Feature by Kate Pasola | 30 Jun 2015
  • Hands Dancing - Ian Smith Hands 1

Okay, deep breaths. We know you’ve just come back from a fortnight in Portugal and the thought of navigating Scotland’s mania of aestival arts has left you cupping a paper bag to your face. Let’s start with what’s going on over at CCA – you like it there, remember? Tell you what, here’s a wee pick’n’mix of our favourites from their latest programme – stick’em in your calendar and you’ll be back in the swing of it all in no time.

First up we’ve got fugue states, an exhibition marrying the artistic might of Lauren Gault and Allison Gibbs. Making an inquiry into sensory and extra-sensory experience, the collaboration is a ‘multitimbral’ affair which smudges the line between what’s tangible, what isn’t, and what could be on closer inspection. Gault explores thresholds, physical states and the moments of flux between; filling ‘invisible’ perspex containers, using towels to separate the wet from the dry, and exploring the moistness held in materials like silica. Gibbs darns newer elements of film and installation into her original work Our Extra-Sensory Selves. Check out the exhibition 25 Jul-6 Sep, join the discursive development circle on 26 Jul or participate in a Q&A on 20 Aug.

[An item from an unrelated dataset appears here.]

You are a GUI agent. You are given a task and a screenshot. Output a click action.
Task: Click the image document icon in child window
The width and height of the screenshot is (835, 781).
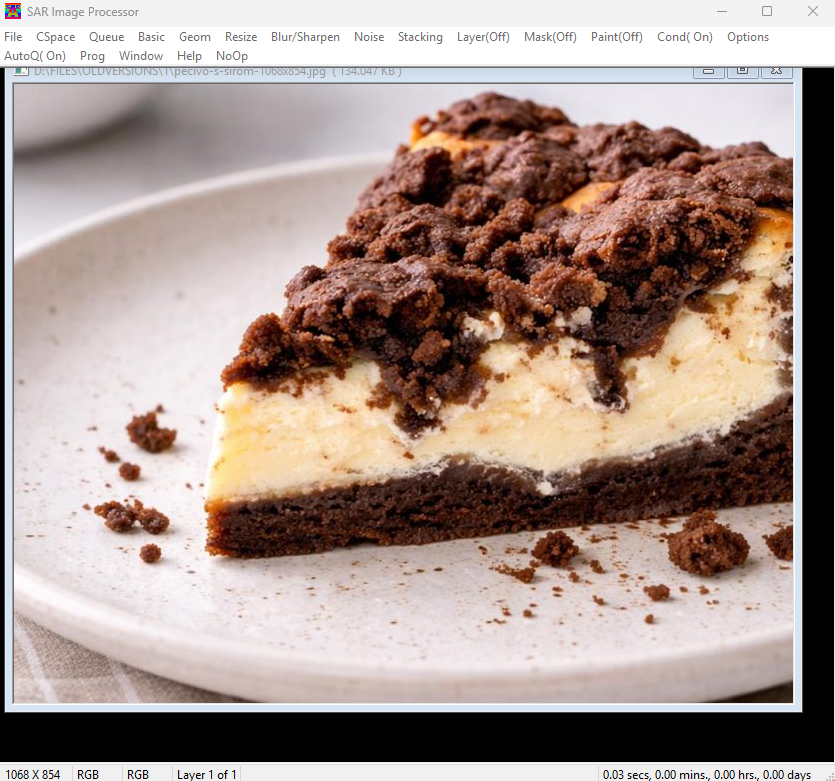tap(19, 71)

Continuing the the theme of multiple disciplines, we move onto The Festival of Ian Smith. Known widely for his 22 years as artistic director of Mischief La Bas, the late and chronically modest Smith was a self-proclaimed “jack of all trades, master of none.” We prefer the turn of phrase ‘fingers in many an artsy pie,’ but it doesn’t quite have the same ring to it. The festival will showcase a tasty medley of his film, art, performance, and music. You’ll also get a glimpse of his ‘pulptures’ (“like paintings or sculptures, but not as good.” Again, Smith’s words, not ours). Get yourself down for a slice of those artsy pies immediately (peas not included).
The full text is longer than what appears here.